« On n’a toujours pas compris ce qu’ils faisaient » : alors que la France étouffe, la classe politique s’écharpe sur la canicule
Face à l’ampleur de la vague caniculaire, le gouvernement s’efforce de répondre. Mais demeure la cible des oppositions, elles-mêmes divisées sur le sujet de la climatisation.

A mesure que les températures montent, le thermomètre politique s’affole lui aussi. Et après plus d’une semaine d’une vague de chaleur d’ampleur en France, la classe politique continue de s’écharper. Le gouvernement, accusé d’avoir mal anticipé l’ampleur de la vague caniculaire, multiplie les réunions de crise et se démène pour ne pas revivre la catastrophe de 2003, qui avait entraîné la mort de 15 000 personnes en France. Soucieux de parer à tout procès en immobilisme, Sébastien Lecornu a rapidement enclenché le niveau 2 du plan Orsan qui coordonne la réponse sanitaire entre hôpitaux, Ehpad et professionnels de santé, passé au niveau 3 ce jeudi 25 juin. Et fait monter en première ligne ses ministres Stéphanie Rist (Santé) et Monique Barbut (Environnement). Tout en avertissant ses ministres que ces derniers pourraient devoir se priver de vacances si l’épisode caniculaire venait à se prolonger.

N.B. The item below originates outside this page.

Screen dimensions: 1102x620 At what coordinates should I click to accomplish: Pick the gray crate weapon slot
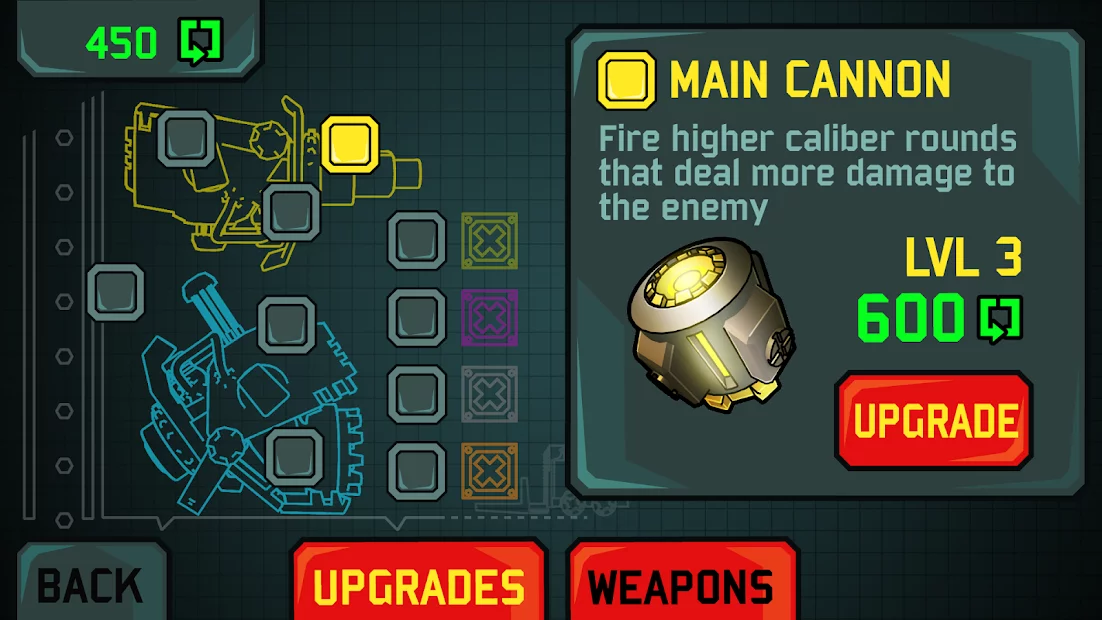pyautogui.click(x=489, y=394)
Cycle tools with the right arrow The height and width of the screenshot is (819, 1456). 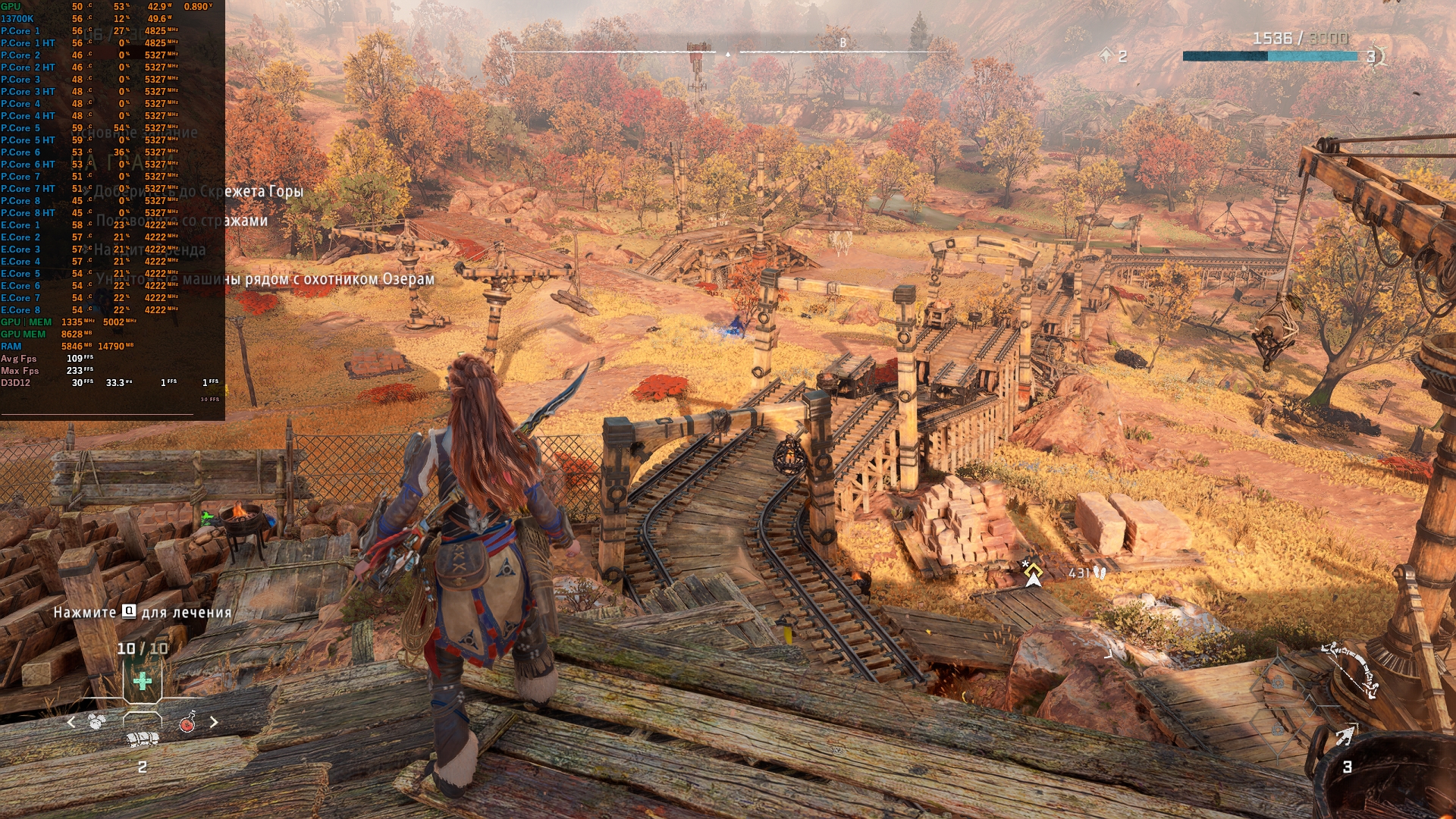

Une riposte gouvernementale qui peine pourtant à convaincre les oppositions. « La France étouffe. Pourtant, depuis la canicule de 2003, vous travaillez gratuitement un jour par an pour que la France soit prête à la chaleur. Qu’a-t-on fait de votre argent ? », s’est interrogée l’eurodéputée Reconquête Sarah Knafo. Quand le groupe parlementaire LFI a directement incriminé le gouvernement. « On crève de chaud. Littéralement. Ou plutôt on meurt parce que le gouvernement refuse d’agir et coupe toujours plus dans les services publics. Les morts de la canicule ne sont pas une fatalité, ils sont le bilan d’un échec politique ». « Au bout de plusieurs jours de canicule, ils font un point pour se préparer aux prochaines. Mais on n’a toujours pas compris ce qu’ils faisaient pour la vague de chaleur, là », a de son côté critiqué la patronne des Ecologistes Marine Tondelier.
Les écologistes, qui alertent depuis des années sur l’ampleur du réchauffement climatique, peinent pourtant à peser dans cet épisode caniculaire, piégé par le débat sur la climatisation, installé notamment par le RN. Mardi, alors que la France était écrasée par la chaleur, de nombreuses prises de position anti-clim de responsables écologistes ont ainsi été exhumées sur les réseaux sociaux, obligeant la secrétaire nationale des Verts à faire son aggiornamento en catastrophe et reconnaître sur BFMTV que « la climatisation faisait partie des solutions ». « Il y a un piège tendu par le RN sur la climatisation. Si l’on répond aux habitants des bouilloires thermiques qu’ils vont devoir attendre un grand plan de rénovation des bâtiments, ils ne nous écouteront même pas, ils jouent leur survie », analyse le sénateur écologiste Ronan Dantec.
Avec cette canicule inouïe, le débat sur la climatisation refait surchauffer les esprits
Avec son « plan massif de climatisation », notamment défendu par Marine Le Pen, le Rassemblement national aurait pu apparaître comme l’un des gagnants de la séquence. C’est sans compter les multiples déclarations climatosceptiques du parti de Jordan Bardella ces dernières années, qui n’a cessé de relativiser ou d’ironiser sur le réchauffement climatique, tout en remettant en cause son origine humaine. Jusqu’à attaquer, comme le porte-parole du RN Thomas Ménagé en 2023, le groupement d’experts du Giec et sa « tendance à exagérer ». Des propos qui apparaissent aujourd’hui largement inaudibles. Et exposent le Rassemblement national en vue de la présidentielle.